1. ¹Department of Visceral and Transplantation Surgery, University of Bern, Inselspital, Bern, Switzerland
2. ²Laboratory of Gynecologic Oncology, Division of Gynecologic Oncology, Department of Obstetrics, Gynecology, and Reproductive Biology, Brigham and Women's Hospital, Harvard Medical School, Boston, Massachusetts
3. ³Institute of Pathology, University of Bern, Switzerland

Correspondence: Dr. Helmut Friess, Department of Visceral and Transplantation Surgery, University of Bern, Inselspital, CH-3010 Bern, Switzerland. E-mail: helmut.friess@insel.ch

Received 14 February 2001.

Abstract

DOC-2/hDab2 (DOC-2) has tumor suppressive functions in ovarian cancer and choriocarcinoma. In these tumors, it negatively influences mitogenic signal transduction of growth factors and blocks ras activity. Pancreatic cancer exhibits a high frequency of K-ras gene mutations; however, it is not known whether DOC-2 expression is altered in these tumors. Therefore, we investigated DOC-2 expression in 22 pancreatic adenocarcinomas and in 6 pancreatic cancer cell lines. Findings in human tumors were compared with normal controls and correlated with clinicopathological data. Additionally, the influence of K-ras on DOC-2 transcription was investigated. Northern blot and Western blot analyses both demonstrated an increase of DOC-2 mRNA and protein levels in primary pancreatic cancers in comparison with normal controls. In situ hybridization showed DOC-2 mRNA expression in the majority of cancer cells of primary tumors, as well as in chronic pancreatitis-like lesions surrounding the cancer mass.
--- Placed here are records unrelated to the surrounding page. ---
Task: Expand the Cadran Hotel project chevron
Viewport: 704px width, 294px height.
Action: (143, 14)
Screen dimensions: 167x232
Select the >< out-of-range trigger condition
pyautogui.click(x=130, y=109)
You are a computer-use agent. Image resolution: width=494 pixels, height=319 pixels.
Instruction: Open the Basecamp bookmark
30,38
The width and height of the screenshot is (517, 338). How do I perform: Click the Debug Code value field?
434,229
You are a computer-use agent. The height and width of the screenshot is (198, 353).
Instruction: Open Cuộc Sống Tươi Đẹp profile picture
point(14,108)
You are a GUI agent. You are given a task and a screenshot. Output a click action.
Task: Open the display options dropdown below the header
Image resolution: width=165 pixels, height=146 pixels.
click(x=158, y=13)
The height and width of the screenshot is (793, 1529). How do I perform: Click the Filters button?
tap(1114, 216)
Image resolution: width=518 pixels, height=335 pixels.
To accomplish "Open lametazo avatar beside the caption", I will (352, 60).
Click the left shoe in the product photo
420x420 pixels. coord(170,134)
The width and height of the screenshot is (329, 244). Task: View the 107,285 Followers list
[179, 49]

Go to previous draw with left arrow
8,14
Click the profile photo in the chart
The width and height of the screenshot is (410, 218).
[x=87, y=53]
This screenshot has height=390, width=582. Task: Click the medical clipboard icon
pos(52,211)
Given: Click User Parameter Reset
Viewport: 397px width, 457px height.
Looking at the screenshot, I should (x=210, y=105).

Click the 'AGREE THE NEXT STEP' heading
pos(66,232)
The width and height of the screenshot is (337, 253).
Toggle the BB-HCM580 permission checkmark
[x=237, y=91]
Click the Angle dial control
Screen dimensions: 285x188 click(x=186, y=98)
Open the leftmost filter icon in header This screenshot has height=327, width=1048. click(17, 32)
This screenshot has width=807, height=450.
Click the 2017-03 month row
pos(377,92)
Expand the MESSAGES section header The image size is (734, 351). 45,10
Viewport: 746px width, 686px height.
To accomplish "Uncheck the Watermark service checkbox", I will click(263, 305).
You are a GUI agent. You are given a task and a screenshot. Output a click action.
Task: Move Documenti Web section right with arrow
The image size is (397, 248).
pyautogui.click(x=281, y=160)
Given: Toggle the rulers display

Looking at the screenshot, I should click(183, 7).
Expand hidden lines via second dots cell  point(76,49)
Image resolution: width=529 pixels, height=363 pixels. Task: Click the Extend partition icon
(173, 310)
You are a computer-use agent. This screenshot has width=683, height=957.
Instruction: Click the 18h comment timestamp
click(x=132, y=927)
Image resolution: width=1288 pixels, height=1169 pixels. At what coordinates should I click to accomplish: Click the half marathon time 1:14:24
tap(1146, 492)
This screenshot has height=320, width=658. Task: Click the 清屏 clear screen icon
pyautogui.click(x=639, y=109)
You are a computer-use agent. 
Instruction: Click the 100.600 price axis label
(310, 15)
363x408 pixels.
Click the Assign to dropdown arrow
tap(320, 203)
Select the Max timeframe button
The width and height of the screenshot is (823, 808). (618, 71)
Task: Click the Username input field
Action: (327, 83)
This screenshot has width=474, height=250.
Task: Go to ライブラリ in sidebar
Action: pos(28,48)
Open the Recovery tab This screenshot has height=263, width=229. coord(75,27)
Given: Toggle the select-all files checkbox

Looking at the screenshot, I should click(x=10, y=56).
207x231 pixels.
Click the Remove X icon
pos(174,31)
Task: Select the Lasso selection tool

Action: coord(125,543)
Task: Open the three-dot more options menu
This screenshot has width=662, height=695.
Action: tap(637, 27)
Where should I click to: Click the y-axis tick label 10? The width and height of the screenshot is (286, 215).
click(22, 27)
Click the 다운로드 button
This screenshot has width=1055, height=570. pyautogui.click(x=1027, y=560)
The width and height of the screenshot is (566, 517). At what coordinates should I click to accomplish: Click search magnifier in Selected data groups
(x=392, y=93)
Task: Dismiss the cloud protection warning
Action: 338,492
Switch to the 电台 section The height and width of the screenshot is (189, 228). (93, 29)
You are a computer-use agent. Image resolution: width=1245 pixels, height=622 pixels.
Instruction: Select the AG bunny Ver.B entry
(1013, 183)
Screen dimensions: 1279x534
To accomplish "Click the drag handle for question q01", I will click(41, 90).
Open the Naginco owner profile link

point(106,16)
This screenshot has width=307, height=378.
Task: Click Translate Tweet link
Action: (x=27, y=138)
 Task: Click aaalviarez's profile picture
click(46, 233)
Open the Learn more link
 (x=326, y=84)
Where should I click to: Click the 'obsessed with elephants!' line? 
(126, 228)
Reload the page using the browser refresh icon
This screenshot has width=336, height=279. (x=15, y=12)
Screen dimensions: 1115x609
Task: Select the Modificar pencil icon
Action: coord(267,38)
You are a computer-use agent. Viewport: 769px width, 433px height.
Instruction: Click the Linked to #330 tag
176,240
Immunohistochemistry mirrored the in situ hybridization findings. In contrast, levels of expression of DOC-2 in lymph node metastases were markedly decreased in comparison with levels in primary tumors. In addition, in 5 metastatic pancreatic cancer cell lines, DOC-2 mRNA and protein levels were low, whereas quantitative RT-PCR demonstrated relatively higher levels in a nonmetastatic pancreatic cancer cell line. In conclusion, DOC-2 is overexpressed in primary pancreatic adenocarcinoma but down-regulated in metastatic disease, suggesting a tumor suppressor function of DOC-2 in the late steps of pancreatic carcinogenesis.